TAVI : le succès qui engendre des pertes de chance

Mis au point à Rouen il y a 20 ans, le TAVI est aujourd’hui le traitement de choix pour traiter le rétrécissement aortique. Victime du succès de cette technique, les centres qui la pratiquent font face à des listes d’attentes de plusieurs mois, parfois au détriment de la survie des patients.

Entretien avec les Drs Mohammed Abdellaoui (Grenoble-Lyon) et Matthieu Godin (Clinique Saint-Hilaire – Rouen).

Les avantages du TAVI sont connus : il permet non seulement de réduire le risque global de saignement et de survenue d’un AVC par rapport à la chirurgie, mais il améliore également l’espérance de vie des patients qui en bénéficient, sans parler de leur confort.

Il en résulte que son indication s’est peu à peu élargie à la grande majorité des patients concernés par un rétrécissement aortique serré, quel que soit leur risque chirurgical : la stratégie est passée de « chirurgie si possible, TAVI si nécessaire » à l’inverse.
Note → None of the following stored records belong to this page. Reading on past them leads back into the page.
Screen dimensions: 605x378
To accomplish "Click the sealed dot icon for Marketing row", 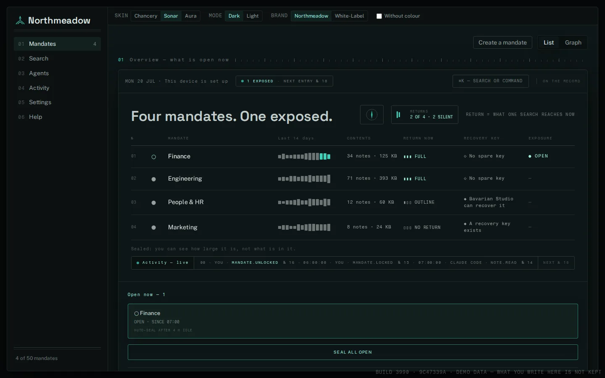I will point(154,228).
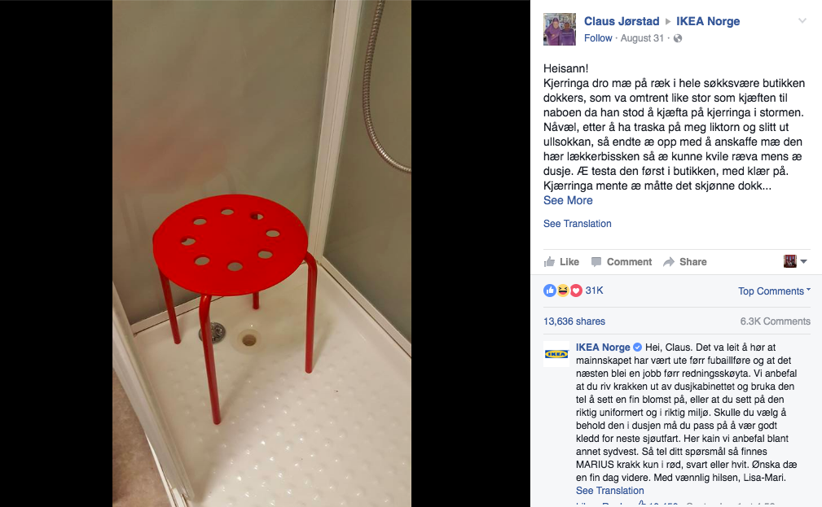Click the red heart Love reaction icon
This screenshot has height=507, width=822.
(x=576, y=291)
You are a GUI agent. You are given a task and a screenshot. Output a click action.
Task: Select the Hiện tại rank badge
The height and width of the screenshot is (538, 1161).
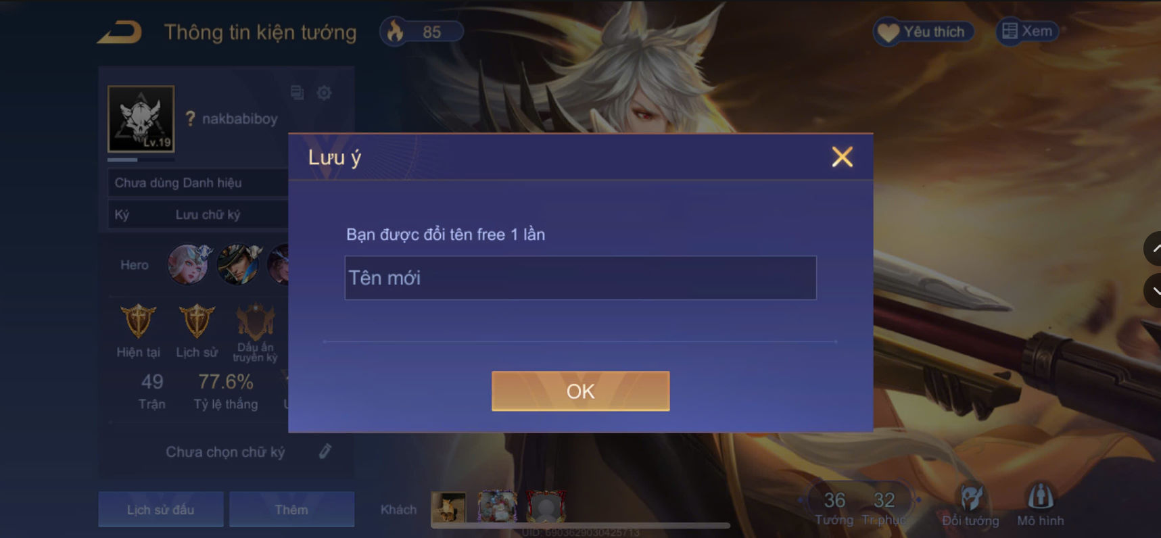point(138,321)
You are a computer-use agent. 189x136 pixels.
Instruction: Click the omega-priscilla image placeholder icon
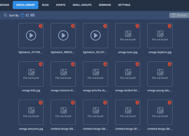[x=95, y=72]
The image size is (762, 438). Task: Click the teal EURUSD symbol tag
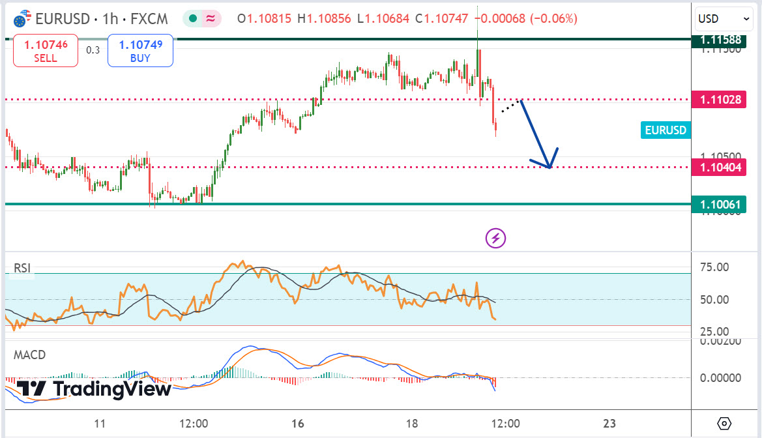pyautogui.click(x=665, y=130)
La demande est telle qu’en 2021, 54 centres ont posé 16 500 TAVI. Malheureusement, le système de santé n’a pas anticipé cette évolution et les centres, déjà confrontés à la gestion de listes d’attente qui s’allongent, voient maintenant survenir des décès de patients en attente de TAVI. Ainsi, à Rouen, les délais d’attente des patients de la clinique atteignent maintenant 6 mois, 14 patients sont décédés alors qu’ils attendaient leur TAVI en 2022. Cela représente 10 % des patients implantés dans cette filière et le futur immédiat est inquiétant à court terme avec plus de 70 patients sur liste d’attente.

Les pouvoirs publics absents

Malgré ces chiffres préoccupants et l’explosion de la demande, les pouvoirs publics ne se saisissent pas de la question et l’ouverture de nouveaux centres fait l’objet de débats au sein de la profession. A l’heure actuelle, les centres réalisant la pose des TAVI sont soumis à des autorisations très strictes, dépendant notamment de la présence d’une unité de chirurgie cardiaque dans les mêmes locaux. Pourtant, 40 % des cardiologues réalisant les TAVI travaillent ailleurs qu’en centre chirurgical et sur les 16 500 TAVI posées en 2021, seulement 0,3 % ont nécessité une conversion chirurgicale. On pourrait donc imaginer de nouvelles règles permettant la pose de TAVI pour des patients sélectionnés dans des centres à haut volume sans chirurgie cardiaque pour assurer l’expertise des praticiens et la sécurité des patients.

Afin de disposer de données factuelles, le Dr Abdellaoui prévoit de mener une enquête début 2023 pour identifier les listes d’attentes, dénombrer les patients en attente de TAVI et recenser le nombre de patients décédés alors qu’ils étaient en attente d’un TAVI en France. Il espère pouvoir ainsi faire bouger les lignes et répondre aux besoins des patients.